DATA LISTING:
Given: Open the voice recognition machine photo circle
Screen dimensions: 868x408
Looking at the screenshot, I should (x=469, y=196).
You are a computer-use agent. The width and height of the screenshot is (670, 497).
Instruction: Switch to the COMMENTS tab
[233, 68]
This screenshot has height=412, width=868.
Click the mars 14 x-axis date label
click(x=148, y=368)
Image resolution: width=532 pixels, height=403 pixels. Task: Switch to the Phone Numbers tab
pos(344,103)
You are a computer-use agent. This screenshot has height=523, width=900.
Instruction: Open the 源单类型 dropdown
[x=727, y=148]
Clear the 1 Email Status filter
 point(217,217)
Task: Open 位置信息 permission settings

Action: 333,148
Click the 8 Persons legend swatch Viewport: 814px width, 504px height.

WHAT TO DO:
The lines sought are those in the data above that include the string "agent"; copy each one.

THE ANSWER:
You are a computer-use agent. The width and height of the screenshot is (670, 497).
You are a computer-use agent. This screenshot has height=523, width=900.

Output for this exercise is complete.